DGrok 0.8.1: multithreading, default options, GPL

Version 0.8.1 of the DGrok Delphi parser and tools are now available for download. Download DGrok 0.8.1 here.

What is DGrok?

DGrok is a set of tools for parsing Delphi source code and telling you stuff about it. Read more about it on the DGrok project page.

What’s new in 0.8.1?

Quick summary of what’s new (more information below):

  • Now GPL-licensed.
  • Reasonable defaults for {$IFOPT}.
  • Multithreaded parser.
  • Less memory usage when parsing twice.
  • Copy tree results to clipboard.

Now GPL-licensed

Prior versions of DGrok used NUnitLite for their unit tests, and therefore had to ship under the same license as NUnitLite: the OSL (Open Software License). I’ve never been happy about that. The world really doesn’t need yet another tiny variation on the GPL, especially when that variation isn’t GPL-compatible.

So for this release, I dumped NUnitLite and switched to NUnit. That let me drop the OSL and switch to an industry-standard open-source license, the GPL (GNU General Public License).

There are a few downsides. NUnit has tremendous overhead; on my laptop, it takes about fifteen seconds just to start the NUnit console runner and load the tests, plus the time to run them (which is also slower than under NUnitLite). It also adds an extra 321 Kb to the download size. And now I have to clutter my test code with a bunch of stupid [Test] attributes.

If I think that’s a good trade, then apparently the OSL annoyed me more than I thought.

Reasonable defaults for “{$IFOPT}”.

An annoyance in previous versions (even to me) was that, if you were parsing code that contained things like {$IFOPT C+}, you would have to switch to DGrok’s “Options” page to tell it which compiler settings it should consider to be “on” and which are “off”. If it hit an {$IFOPT} you hadn’t told it about, it would fail to parse that source file.

In 0.8.1, that’s no longer the case. DGrok knows about the default compiler options in a clean install of Delphi, and by default, it assumes you’re using those options. You can still use the Options page to override those settings one by one (e.g. if you compile with range checking on, and want DGrok to parse code inside your {$IFOPT R+} sections), but it’s no longer necessary to do it for every single option.

If anyone’s curious, here are the settings DGrok uses. I just opened Delphi (actually Turbo Delphi) and pressed Ctrl+O Ctrl+O, which prefixes the current file with all the compiler directives currently in effect.
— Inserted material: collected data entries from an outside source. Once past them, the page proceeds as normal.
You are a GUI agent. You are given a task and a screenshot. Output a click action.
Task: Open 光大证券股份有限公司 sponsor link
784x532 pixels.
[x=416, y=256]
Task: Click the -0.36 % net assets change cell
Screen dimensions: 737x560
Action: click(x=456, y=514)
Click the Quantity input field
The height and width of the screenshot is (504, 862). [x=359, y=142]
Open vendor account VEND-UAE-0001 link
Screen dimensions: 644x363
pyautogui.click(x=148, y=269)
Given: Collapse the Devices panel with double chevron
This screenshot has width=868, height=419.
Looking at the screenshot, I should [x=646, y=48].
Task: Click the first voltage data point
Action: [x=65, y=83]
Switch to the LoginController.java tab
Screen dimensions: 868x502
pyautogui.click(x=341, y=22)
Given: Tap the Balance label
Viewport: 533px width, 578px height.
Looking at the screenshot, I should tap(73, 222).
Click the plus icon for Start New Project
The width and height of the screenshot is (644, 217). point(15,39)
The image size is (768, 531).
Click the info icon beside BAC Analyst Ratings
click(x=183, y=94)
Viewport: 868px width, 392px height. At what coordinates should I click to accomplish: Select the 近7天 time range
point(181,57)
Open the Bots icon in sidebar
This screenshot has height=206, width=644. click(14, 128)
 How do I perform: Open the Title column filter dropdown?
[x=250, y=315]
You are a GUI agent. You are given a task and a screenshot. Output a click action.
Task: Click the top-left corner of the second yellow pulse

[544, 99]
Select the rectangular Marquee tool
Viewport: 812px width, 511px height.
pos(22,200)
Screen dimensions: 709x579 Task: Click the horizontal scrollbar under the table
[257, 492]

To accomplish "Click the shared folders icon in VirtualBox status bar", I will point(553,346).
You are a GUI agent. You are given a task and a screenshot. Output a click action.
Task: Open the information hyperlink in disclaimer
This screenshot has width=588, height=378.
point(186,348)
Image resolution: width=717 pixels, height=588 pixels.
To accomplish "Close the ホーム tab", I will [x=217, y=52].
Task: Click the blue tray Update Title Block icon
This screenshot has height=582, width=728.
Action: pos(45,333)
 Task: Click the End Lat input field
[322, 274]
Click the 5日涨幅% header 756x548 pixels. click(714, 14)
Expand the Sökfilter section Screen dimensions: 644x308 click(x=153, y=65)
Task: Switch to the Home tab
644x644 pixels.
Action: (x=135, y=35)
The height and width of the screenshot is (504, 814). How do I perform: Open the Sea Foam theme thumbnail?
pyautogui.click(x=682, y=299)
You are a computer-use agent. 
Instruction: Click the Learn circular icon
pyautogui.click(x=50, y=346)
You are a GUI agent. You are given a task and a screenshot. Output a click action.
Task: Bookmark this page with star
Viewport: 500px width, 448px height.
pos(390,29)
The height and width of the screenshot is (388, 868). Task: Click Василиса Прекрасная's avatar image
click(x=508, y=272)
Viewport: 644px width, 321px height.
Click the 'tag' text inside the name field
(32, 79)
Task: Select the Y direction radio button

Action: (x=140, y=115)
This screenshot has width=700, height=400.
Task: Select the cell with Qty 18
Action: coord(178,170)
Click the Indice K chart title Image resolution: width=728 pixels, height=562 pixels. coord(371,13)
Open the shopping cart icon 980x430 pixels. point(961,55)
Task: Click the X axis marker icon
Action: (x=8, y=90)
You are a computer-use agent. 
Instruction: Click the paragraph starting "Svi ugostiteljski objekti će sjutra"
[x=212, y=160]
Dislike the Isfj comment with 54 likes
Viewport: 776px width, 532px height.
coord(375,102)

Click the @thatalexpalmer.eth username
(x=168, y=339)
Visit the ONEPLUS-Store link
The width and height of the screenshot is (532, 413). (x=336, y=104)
Then I did a bit of testing on the odd cases, like A and Z (which can have numbers in addition to + or -, and which do have numbers when inserted by Ctrl+O Ctrl+O). Here’s what I wound up with:

B-, C+, D+, E-, F-, G+, H+, I+, J-, K-, L+, M-, N+, O+, P+, Q-, R-, S-, T-, U-, V+, W-, X+, Y+, Z-

You may notice that A isn’t listed. A is an oddball case, in that it’s treated as neither on nor off. That is, {$IFOPT A+} and {$IFOPT A-} will both evaluate as “false”. There’s a compelling reason for that: it’s what Delphi does under the default settings! So don’t blame me; I’m just being compatible with the real Delphi compiler.

Multithreaded parser

When you use the DGrok demo app to parse a source tree, it now spins up multiple threads to do the parsing. There’s a setting on the “Options” tab to control how many threads you want it to use.

I actually implemented this a few months back, and since then, it’s occurred to me that I was making the problem too complicated — life would be simpler if I’d just used the ThreadPool, and queued a work item for each file I wanted to parse. Oh well; what’s there seems to work. I’ll probably do the thread-pool thing in the future, though.

Less memory usage when parsing twice

I’m embarrassed by this one. In previous versions, if you clicked “Parse” more than once in the same program run (e.g. if you were tweaking the “Options” to deal with {$IFOPT}s), DGrok would temporarily take twice as much memory as it needed to. That’s because I built the new list, and then stored it in the top-level variable… so the old list (stored in that same variable) was still “live” as far as the GC knew, up until the point when I overwrote its reference at the very end.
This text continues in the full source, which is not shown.